PRIZE STORIES 1984: The O. Henry Awards

By

Pub Date: April 20th, 1984
Publisher: Doubleday

Cynthia Ozick's scouring yet rich ""Rosa""--a breathtaking story of a Holocaust survivor's justifiably mad life in vulgar yet touching Miami Beach--is the O. Henry first-prize winner this year; it features an etching, particular, non-eccentric narrative voice--something that's on short supply elsewhere in the 1984 collection. Among the better stories, there are several with interesting content: James Salter's ""Lost Sons,"" about a West Point reunion; Jonathan Baumbach's ""The Life and Times of Major Fiction""--about a tangential literary figure.

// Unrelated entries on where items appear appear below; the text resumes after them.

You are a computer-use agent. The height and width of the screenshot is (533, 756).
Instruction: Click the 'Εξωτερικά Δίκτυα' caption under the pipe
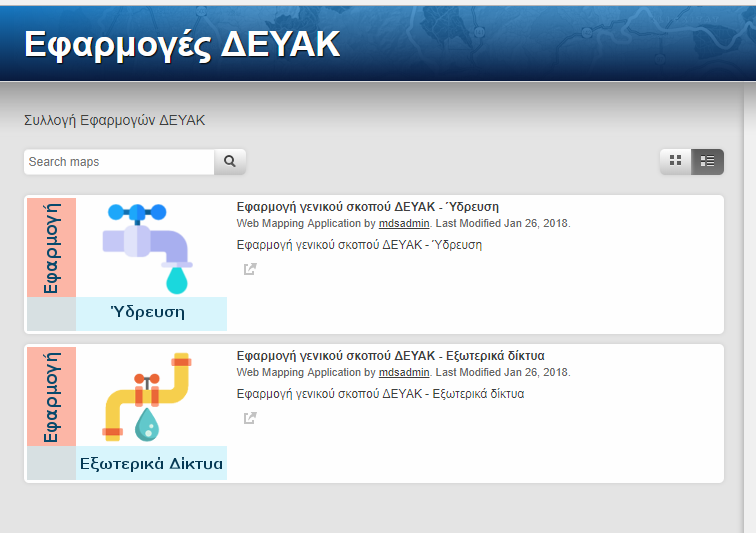coord(151,463)
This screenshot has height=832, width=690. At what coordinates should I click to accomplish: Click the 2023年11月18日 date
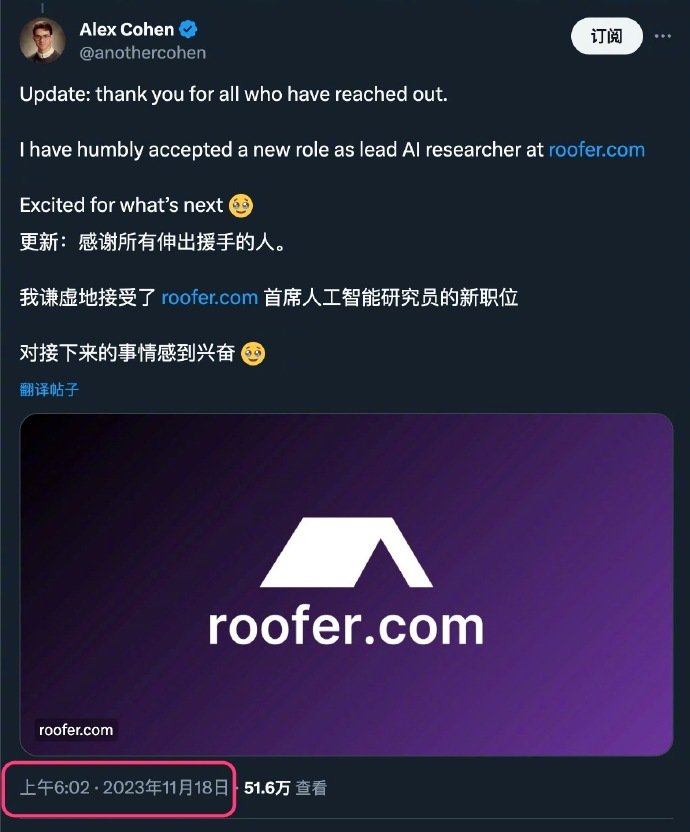click(166, 787)
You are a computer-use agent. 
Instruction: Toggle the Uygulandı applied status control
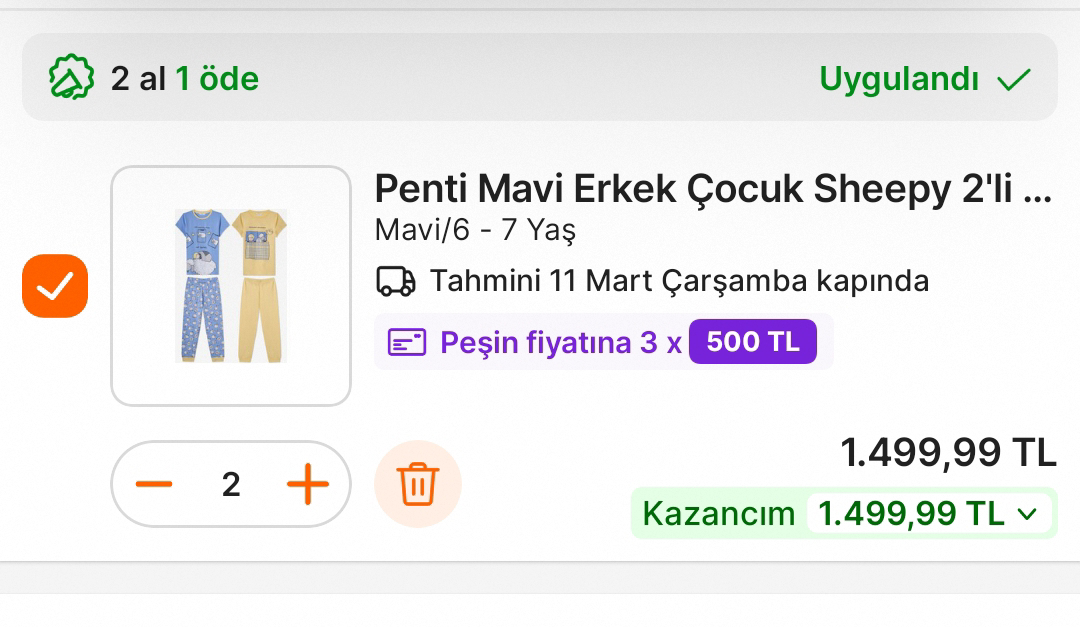pos(898,78)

Others succeed with sheer stylistic polish: Alice Adams' ""Alaska,"" Daniel Menaker's ""The Old Left,"" Charles Dickinson's ""Risk."" And Gordon Lish's fantasy about J. D. Salinger's old Jewish father haranguing at his son's reclusiveness offers a shtick-voice--funny for three pages, insufferable after nearly 40. But too many of the selections here seem anonymously, interchangeably written among their genres: Texas-raunchy, academic-discreet, academic-nostalgic, educated-brittle. Only three, in fact, share the Ozick story's integrity, ardor, and authority: Willis Johnson's story of a young Russian Orthodox priest, ""Prayer for the Dying""; Grace Paley's unbuttoned ""The Story Hearer""; and Helen Norris' full-feelinged ""The Love Child."" A solid O. Henry gathering, then, but one that's only sporadically affecting.